See GEMM, Size Operator and LeadingDimension Operator.

Shared Memory Size Trait

// unsigned int
BLAS::shared_memory_size

unsigned int BLAS::get_shared_memory_size()
// Calculates shared memory size for dynamic leading dimensions
unsigned int BLAS::get_shared_memory_size(unsigned int lda, unsigned int ldb, unsigned int ldc)

The size of the shared memory in bytes required to allocate input and output matrices, and perform computations.

The default value is determined by the problem size and leading dimensions.

Block Dim Trait

// dim3
BLAS::block_dim

Value of type dim3 representing number of threads that will be used to perform requested BLAS function. It is equal to the specified (or default if not) CUDA block dimensions. See BlockDim Operator.

If BlockDim is not used in BLAS description the default value of BLAS::block_dim is equal to BLAS::suggested_block_dim.

Suggested Block Dim Trait

// dim3
BLAS::suggested_block_dim

Recommended number of threads for BLAS description.
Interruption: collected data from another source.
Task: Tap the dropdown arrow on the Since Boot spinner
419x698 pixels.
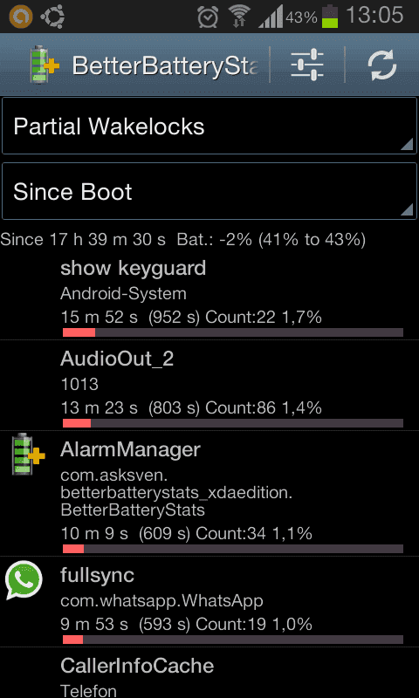Action: (x=407, y=209)
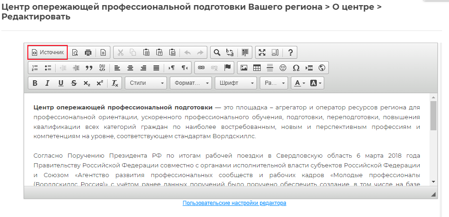
Task: Expand the Шрифт font dropdown
Action: 236,83
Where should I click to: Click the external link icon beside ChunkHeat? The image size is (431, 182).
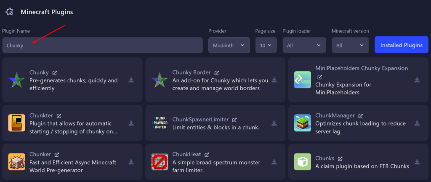(207, 155)
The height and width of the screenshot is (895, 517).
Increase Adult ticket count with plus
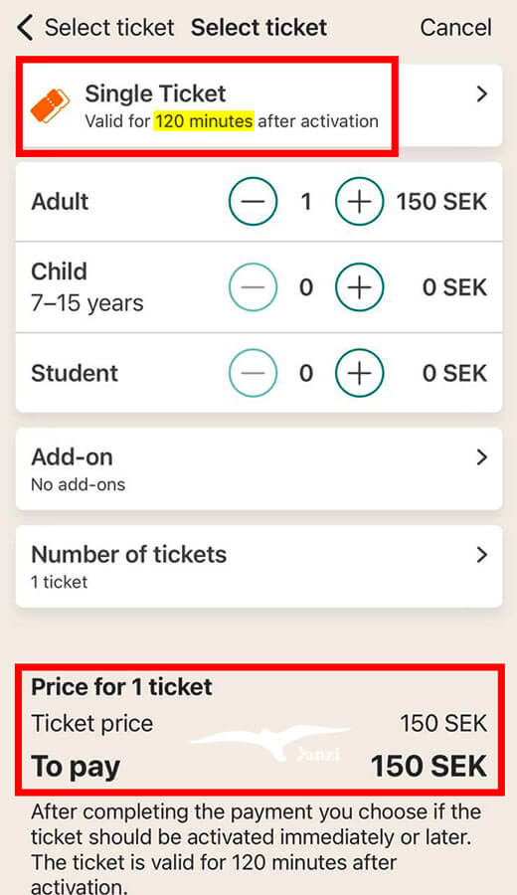pos(359,202)
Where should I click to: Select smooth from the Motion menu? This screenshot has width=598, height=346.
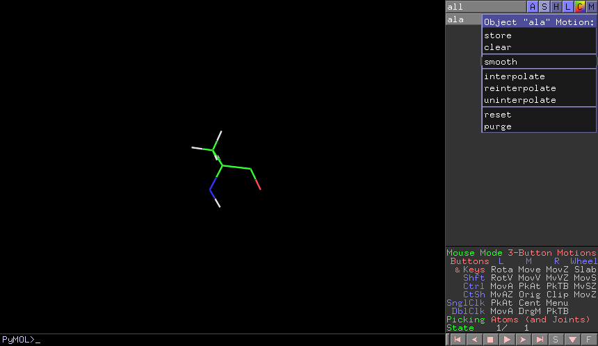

Max Threads Per Block Trait

BLAS::max_threads_per_block

Number of thread is recommended or set block dimensions, X * Y * Z where X, Y, Z = Description::block_dim.

Other Traits

is_supported

namespace cublasdx {
  // BLAS - BLAS description without CUDA architecture defined using SM operator
  // Architecture - unsigned integer representing CUDA architecture (SM)
  template<class BLAS, unsigned int Architecture>
  struct is_supported : std::bool_constant<...> { };

  // Helper variable template
  template<class BLAS, unsigned int Architecture>
  inline constexpr bool is_supported_v<BLAS, Architecture> = is_supported<BLAS, Architecture>::value;
}

// true if BLAS is supported on the provided CUDA architecture
cublasdx::is_supported<BLAS, Architecture>::value;

cublasdx::is_supported checks whether a BLAS operation is supported on Architecture CUDA architecture.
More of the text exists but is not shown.